## SELECTED EXTRACT
^^^^^^^^
# newbie, I bought a jackson Rogue 10'



## thecraw (Oct 12, 2003)

Yo willy... You are super fired up. The rogue 10 is an awesome boat and will get you into all types of great places in and around Colorado. I don't own or know much about jeeps, but there are many options for using your roof. Obvious answers are to get a Thule or Yakima rack, but if $'s are an issue, there are foam block types w cam straps that work OK. 
There are so many rivers around that are perfect for the rogue. Do you have a roll? If not, it's always a good idea to get that down, but not critical to start enjoying you new adventure craft. Start in really mild moving water (class 1) or lakes. Don't know where you are located, but around boulder, you can check out gross reservoir, or boulder rez, or even horse tooth to get started. Moving into rivers, i would suggest the pump house section of the Colorado as a great next step. Along with mild sections of the Yampa. Also certain sections of the Arkansas, Gunnison, Taylor are great options as well. One of the better is the grizzly section of the Colorado just below the Shoshone section (you put in at the takeout of Shoshone and paddle into glenwood, warm up in the hot springs and grab a beer to wrap up a great day!!!)
As your skills develop, just know that you have the perfect craft for self support overnight kayak trips! With a great roll and a couple (2-3) years experience, you could consider tackling the Grand Canyon. There are many stories online of the rogues (and other crossover kayaks) that can share how to pack for overnighters and there is no shortage of options to get out and have a great adventure. 
Kayaking on rivers is amazing. It requires that you develop skills as you attempt harder water, but you can start easy and work your way up! Look into a roll class soon though. It makes the whole experience a LOT more fun to know you can right yourself instead of swimming every time.


----------



## MT4Runner (Apr 6, 2012)

You'll find more info on a Jeep site on mounting racks--try JKOwners.com. Toss the forum owner Lance over there a :flipoff2: for me. 

To get started, leave the back gate open, lower your back and passenger seats and just stuff it inside. Hit the water!!!!

Beyond that, check out a Yakima or Thule retailer for the right mounts and clips. They are $$, but so is your new Jeep. Foam blocks and cam straps work if there's a chance you'll be changing rigs or hauling your boat on someone else's rig. They are very inconvenient for frequent loading/unloading. A Yak or Thule rack with a kayak stacker (vertical bar) is the way to go. When you start running rivers, you'll need to shuttle others. It will be nice to have the ability to haul 4 boats on top when you can haul four paddlers inside. (no, the JK doesn't have much back seat legroom, but we all willingly suffer on shuttle runs to get to the rio!)
^^^^^^^^
## DATASET ROWS

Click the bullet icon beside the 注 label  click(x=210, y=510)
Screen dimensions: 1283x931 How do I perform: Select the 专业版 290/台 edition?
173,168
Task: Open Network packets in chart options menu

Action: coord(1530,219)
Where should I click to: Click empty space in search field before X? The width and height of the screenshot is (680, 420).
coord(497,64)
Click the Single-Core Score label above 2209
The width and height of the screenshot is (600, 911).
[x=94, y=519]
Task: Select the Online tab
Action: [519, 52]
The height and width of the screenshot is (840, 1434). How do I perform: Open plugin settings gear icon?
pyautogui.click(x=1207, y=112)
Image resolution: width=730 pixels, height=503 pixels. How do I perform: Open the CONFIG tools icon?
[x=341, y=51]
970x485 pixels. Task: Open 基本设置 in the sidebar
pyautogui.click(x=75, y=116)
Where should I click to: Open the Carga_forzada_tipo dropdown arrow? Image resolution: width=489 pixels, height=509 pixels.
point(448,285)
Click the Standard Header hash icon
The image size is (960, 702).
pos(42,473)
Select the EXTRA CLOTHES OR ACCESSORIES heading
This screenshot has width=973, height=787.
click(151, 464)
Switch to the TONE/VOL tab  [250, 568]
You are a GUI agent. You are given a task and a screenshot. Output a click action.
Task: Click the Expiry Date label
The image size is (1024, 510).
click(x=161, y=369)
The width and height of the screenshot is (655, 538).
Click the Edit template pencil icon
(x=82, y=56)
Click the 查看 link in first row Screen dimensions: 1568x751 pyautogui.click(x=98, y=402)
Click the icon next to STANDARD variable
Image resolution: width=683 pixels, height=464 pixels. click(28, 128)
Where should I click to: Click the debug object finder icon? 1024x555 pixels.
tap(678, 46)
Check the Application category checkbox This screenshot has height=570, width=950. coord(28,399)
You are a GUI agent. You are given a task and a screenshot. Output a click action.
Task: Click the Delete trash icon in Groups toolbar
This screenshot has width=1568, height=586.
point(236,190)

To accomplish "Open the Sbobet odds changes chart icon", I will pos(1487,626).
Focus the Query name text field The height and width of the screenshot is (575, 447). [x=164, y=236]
^^^^^^^^
## WORK TO DO
a: Decide whether each statement agrees with the forum thread. Answer yes or no and quote the words of the thread that decide it: (i) The first reply recommends the pump house section of the Colorado as a next step into rivers. (ii) The second reply calls foam blocks and cam straps convenient for frequent loading and unloading. (iii) The first reply says knowing how to roll is required before beginning to paddle.
b: Write out the passage of the forum thread from "To get started, leave" to "to the rio!)".

## WORKED ANSWERS
a:
(i) Yes: "i would suggest the pump house section of the Colorado as a great next step"
(ii) No: "They are very inconvenient for frequent loading/unloading."
(iii) No: "but not critical to start enjoying you new adventure craft"

b:
To get started, leave the back gate open, lower your back and passenger seats and just stuff it inside. Hit the water!!!!

Beyond that, check out a Yakima or Thule retailer for the right mounts and clips. They are $$, but so is your new Jeep. Foam blocks and cam straps work if there's a chance you'll be changing rigs or hauling your boat on someone else's rig. They are very inconvenient for frequent loading/unloading. A Yak or Thule rack with a kayak stacker (vertical bar) is the way to go. When you start running rivers, you'll need to shuttle others. It will be nice to have the ability to haul 4 boats on top when you can haul four paddlers inside. (no, the JK doesn't have much back seat legroom, but we all willingly suffer on shuttle runs to get to the rio!)